Publié le 19 juin 2020 Mis à jour le 19 juin 2020

Le "partenariat oriental" vise à renforcer l'association politique et l'intégration économique de six pays d'Europe orientale et du Caucase du Sud. Aujourd’hui, les aspirations européennes de ces pays sont également une des causes de leur instabilité géopolitique.

Plus de dix ans après le lancement du partenariat oriental, l'Union européenne se trouve face à un dilemme : même si les "aspirations européennes" de nombreux partenaires orientaux sont le moteur de leur réforme démocratique, il est également vecteur d’un climat d'instabilité géopolitique dans lequel une intégration à l'UE semble difficilement possible.
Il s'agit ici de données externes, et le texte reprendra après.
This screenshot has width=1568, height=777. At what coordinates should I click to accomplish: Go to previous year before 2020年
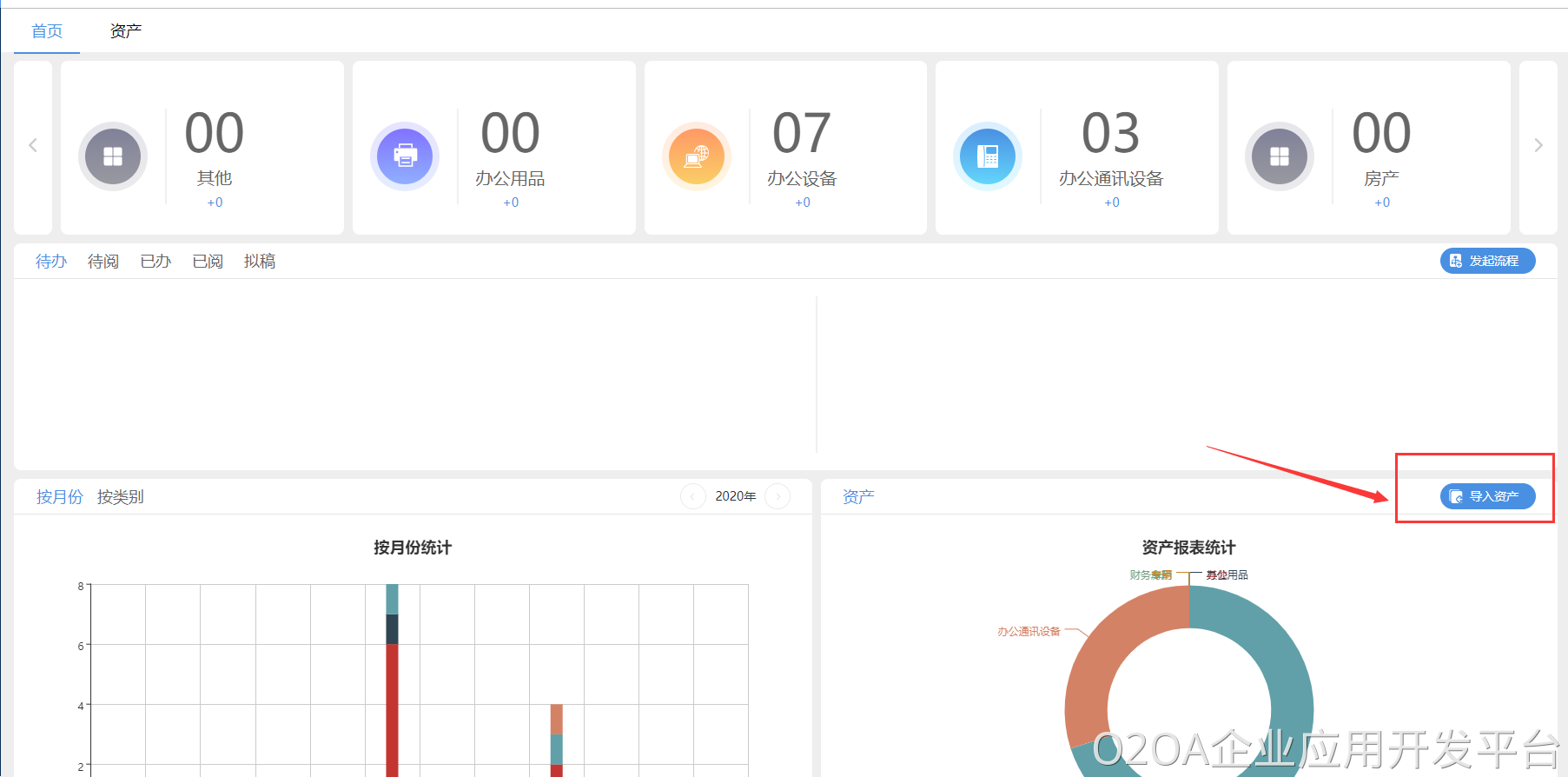(692, 496)
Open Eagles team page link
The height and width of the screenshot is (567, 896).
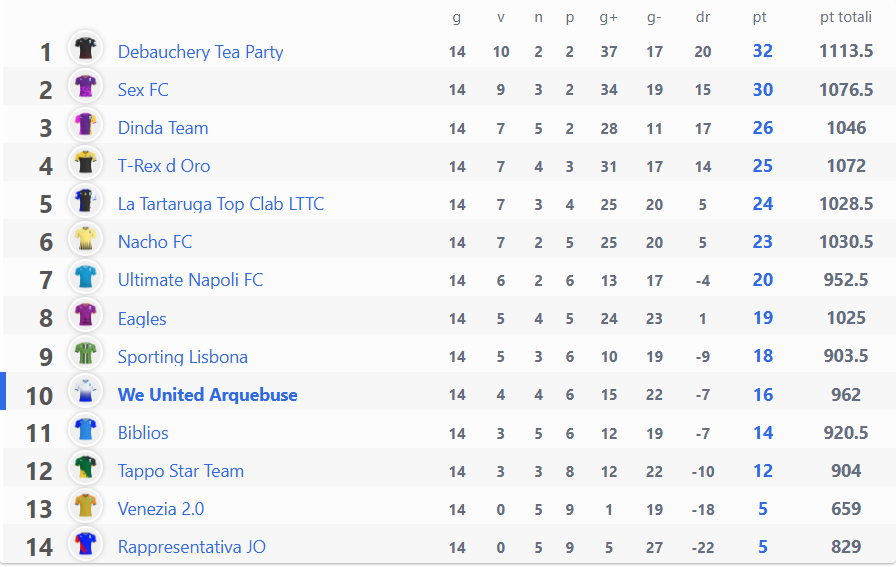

Dans une publication, Johann Wolfschwenger – REPI, Faculté de Philosophie et Sciences sociales- examine l'émergence d’une constellation géopolitique compétitive en Europe de l'Est, et notamment celle de « l’influence russe » . Pour ce faire, il a étudié le cas particulier de la Moldavie. Contrairement à ce que l’on observe dans les pays de l’UE, la politique étrangère et les discours d'intégration régionale de la Moldavie sont façonnés par des considérations géopolitiques qui peuvent se résumer par une opposition entre « européanité » et « orientalité ».

« Dans le cadre de ces discours géopolitiques, l'intégration à l'UE risque d'élargir le fossé existant dans la société moldave et de favoriser l'instabilité politique intérieure », explique Johann Wolfschwenger.

Pour le chercheur, l'UE devrait lutter contre la rhétorique géopolitique développée par les pays voisins et réduire les attentes quant aux résultats que l'intégration européenne peut apporter, même si cela nuit aux acteurs "pro-européens".

« L'Union européenne doit cesser de négliger le fait que la sécurité régionale de certains pays est devenue très instable», conclut Johann Wolfschwenger.